◆ WHAT IS EXPECTED ◆
Using the records below, write out again exactly the lines that begin at the line containing "Image resolution: width=600" and end at the line containing "Open the Extensions hamburger menu", and no other lines.

◆ INFORMATION SHOWN ◆
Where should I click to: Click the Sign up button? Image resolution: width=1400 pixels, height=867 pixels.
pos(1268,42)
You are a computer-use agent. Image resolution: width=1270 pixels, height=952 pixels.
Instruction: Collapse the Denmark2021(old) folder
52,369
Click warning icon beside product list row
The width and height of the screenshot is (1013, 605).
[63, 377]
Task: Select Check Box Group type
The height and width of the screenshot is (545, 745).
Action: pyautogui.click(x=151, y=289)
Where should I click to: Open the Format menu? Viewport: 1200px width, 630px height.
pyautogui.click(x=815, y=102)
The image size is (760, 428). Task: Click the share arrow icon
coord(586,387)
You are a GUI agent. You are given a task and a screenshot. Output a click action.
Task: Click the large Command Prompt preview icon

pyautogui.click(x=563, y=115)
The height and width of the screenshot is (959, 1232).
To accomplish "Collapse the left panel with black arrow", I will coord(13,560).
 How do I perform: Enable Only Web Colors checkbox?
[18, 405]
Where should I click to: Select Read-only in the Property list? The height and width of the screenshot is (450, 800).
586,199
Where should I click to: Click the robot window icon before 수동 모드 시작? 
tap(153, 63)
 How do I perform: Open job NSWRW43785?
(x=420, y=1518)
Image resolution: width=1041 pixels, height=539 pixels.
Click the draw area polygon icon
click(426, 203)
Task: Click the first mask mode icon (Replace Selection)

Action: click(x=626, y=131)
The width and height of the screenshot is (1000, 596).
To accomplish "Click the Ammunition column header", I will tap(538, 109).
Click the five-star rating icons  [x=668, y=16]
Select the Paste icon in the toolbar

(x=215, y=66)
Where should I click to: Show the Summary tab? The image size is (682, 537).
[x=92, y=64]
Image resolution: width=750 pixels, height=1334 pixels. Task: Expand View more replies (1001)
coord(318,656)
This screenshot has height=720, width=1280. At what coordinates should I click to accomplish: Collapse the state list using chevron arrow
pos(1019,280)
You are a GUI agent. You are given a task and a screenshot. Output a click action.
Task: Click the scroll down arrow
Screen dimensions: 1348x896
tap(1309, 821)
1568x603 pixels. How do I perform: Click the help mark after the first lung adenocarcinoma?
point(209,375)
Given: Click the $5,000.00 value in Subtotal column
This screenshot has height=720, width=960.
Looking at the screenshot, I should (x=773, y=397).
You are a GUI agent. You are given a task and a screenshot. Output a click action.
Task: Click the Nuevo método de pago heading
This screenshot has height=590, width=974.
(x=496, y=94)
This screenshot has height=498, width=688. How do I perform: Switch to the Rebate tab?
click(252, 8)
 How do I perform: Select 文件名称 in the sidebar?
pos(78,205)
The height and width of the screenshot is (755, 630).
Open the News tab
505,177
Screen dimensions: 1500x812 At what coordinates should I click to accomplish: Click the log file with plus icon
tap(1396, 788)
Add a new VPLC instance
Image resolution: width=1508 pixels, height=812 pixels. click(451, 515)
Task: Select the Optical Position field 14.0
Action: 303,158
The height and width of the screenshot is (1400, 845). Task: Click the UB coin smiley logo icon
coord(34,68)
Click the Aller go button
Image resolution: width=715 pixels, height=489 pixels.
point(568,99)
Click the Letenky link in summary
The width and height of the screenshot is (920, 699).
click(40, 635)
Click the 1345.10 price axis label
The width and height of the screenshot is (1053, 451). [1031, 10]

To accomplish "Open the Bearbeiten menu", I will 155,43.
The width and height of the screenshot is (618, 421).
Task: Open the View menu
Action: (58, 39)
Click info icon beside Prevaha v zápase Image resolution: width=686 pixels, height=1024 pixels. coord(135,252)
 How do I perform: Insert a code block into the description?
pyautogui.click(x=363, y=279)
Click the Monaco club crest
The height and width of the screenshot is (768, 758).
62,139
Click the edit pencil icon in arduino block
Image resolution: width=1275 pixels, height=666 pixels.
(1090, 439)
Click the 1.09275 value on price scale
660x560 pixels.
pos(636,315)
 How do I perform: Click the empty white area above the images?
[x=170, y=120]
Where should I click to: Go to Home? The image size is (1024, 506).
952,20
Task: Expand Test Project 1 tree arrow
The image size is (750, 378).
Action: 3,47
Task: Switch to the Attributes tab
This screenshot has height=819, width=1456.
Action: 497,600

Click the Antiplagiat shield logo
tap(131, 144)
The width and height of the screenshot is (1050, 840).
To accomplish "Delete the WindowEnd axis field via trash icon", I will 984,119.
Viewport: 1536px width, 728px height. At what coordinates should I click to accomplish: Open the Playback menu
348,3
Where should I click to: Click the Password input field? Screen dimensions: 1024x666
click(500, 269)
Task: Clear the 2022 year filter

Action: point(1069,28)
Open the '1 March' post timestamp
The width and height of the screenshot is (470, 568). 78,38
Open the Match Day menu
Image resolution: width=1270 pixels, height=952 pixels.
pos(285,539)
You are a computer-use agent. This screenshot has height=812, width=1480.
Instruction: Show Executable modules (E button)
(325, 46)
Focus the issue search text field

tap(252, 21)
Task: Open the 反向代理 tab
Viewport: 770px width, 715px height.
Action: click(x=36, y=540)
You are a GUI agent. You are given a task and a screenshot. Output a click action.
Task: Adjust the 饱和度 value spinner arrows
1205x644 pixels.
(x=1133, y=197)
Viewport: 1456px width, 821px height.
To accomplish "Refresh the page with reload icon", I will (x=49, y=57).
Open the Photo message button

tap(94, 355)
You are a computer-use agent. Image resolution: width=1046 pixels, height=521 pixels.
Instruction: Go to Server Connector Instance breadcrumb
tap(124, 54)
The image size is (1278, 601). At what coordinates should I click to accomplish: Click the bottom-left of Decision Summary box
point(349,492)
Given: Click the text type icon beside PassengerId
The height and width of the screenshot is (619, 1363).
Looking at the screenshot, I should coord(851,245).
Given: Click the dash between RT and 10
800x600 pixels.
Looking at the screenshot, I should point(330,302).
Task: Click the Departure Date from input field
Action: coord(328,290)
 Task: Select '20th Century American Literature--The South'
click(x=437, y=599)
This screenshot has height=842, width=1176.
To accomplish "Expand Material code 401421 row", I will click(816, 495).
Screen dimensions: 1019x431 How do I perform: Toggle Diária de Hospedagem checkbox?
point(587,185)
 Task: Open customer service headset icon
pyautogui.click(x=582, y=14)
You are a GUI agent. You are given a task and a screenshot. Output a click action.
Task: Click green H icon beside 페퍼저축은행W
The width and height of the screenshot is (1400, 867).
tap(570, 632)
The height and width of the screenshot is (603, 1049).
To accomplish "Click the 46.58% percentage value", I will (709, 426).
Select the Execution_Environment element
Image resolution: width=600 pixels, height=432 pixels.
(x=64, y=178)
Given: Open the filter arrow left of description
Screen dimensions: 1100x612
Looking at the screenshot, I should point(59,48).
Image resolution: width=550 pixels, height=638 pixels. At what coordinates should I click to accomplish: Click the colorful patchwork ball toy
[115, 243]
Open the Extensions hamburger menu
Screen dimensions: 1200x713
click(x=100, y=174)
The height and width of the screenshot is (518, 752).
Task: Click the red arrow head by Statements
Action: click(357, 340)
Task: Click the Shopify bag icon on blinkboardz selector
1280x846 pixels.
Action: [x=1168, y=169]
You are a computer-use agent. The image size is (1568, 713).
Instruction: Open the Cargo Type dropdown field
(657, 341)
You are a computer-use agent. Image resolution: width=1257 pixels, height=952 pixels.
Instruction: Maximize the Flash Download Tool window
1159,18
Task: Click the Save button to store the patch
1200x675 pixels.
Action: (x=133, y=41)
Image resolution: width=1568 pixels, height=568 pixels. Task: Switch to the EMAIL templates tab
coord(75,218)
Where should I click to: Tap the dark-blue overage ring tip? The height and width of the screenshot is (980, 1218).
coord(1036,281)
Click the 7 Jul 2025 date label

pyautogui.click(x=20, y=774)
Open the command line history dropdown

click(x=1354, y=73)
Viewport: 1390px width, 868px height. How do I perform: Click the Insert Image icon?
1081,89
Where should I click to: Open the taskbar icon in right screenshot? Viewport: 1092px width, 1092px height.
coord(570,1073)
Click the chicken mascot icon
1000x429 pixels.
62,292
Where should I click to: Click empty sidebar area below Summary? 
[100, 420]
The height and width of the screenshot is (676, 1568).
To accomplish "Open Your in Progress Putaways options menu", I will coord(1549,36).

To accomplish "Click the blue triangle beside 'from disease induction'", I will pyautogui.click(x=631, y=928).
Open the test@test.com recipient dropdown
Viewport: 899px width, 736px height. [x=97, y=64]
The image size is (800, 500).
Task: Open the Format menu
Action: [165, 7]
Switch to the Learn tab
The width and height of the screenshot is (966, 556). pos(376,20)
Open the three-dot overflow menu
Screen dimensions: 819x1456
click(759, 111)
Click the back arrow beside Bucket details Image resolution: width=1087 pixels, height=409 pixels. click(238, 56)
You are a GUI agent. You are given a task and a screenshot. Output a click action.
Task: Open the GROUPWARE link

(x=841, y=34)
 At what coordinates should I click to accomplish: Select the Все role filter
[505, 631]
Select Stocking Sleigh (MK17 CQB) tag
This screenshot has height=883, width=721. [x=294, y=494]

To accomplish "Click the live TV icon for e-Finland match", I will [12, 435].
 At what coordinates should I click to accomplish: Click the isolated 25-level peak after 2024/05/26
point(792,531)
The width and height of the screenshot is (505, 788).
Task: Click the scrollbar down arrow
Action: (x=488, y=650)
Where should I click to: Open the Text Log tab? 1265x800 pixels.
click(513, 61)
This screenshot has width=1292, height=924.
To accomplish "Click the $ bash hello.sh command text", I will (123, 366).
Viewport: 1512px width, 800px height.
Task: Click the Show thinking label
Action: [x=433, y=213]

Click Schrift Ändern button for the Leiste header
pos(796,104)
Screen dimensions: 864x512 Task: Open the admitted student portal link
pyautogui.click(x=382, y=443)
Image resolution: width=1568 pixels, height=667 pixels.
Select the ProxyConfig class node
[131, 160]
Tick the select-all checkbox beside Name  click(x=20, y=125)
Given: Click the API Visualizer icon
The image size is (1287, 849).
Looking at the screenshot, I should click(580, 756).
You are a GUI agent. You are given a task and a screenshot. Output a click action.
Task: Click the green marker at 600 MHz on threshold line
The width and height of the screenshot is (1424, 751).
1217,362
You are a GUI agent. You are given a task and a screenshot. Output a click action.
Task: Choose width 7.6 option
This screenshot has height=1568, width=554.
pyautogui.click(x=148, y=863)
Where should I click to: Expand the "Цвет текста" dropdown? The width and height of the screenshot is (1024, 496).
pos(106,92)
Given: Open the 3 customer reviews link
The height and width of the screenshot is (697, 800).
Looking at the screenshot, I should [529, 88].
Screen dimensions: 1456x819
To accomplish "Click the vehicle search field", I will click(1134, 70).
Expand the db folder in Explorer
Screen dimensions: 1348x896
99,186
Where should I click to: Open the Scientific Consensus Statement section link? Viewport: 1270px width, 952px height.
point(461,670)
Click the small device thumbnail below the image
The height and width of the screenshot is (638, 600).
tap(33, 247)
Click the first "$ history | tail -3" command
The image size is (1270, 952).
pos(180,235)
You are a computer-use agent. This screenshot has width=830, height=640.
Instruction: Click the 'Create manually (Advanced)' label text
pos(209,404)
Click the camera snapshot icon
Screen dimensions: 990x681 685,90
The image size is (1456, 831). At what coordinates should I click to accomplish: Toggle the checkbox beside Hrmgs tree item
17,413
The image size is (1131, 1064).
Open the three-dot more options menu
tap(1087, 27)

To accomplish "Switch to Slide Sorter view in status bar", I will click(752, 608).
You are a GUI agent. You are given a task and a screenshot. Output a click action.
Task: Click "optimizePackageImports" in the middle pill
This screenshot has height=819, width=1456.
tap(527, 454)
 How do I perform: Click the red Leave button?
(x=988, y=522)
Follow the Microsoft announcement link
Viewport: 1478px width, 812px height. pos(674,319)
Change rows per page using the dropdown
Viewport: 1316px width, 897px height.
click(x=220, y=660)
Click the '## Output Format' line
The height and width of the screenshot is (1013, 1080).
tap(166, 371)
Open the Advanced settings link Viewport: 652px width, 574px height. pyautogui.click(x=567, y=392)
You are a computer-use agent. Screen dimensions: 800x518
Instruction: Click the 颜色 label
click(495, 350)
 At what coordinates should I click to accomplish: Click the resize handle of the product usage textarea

◆ RESULT FOR THIS TASK ◆
Image resolution: width=600 pixels, height=432 pixels.
(x=64, y=178)
Given: Open the filter arrow left of description
Screen dimensions: 1100x612
Looking at the screenshot, I should point(59,48).
Image resolution: width=550 pixels, height=638 pixels. At what coordinates should I click to accomplish: Click the colorful patchwork ball toy
[115, 243]
Open the Extensions hamburger menu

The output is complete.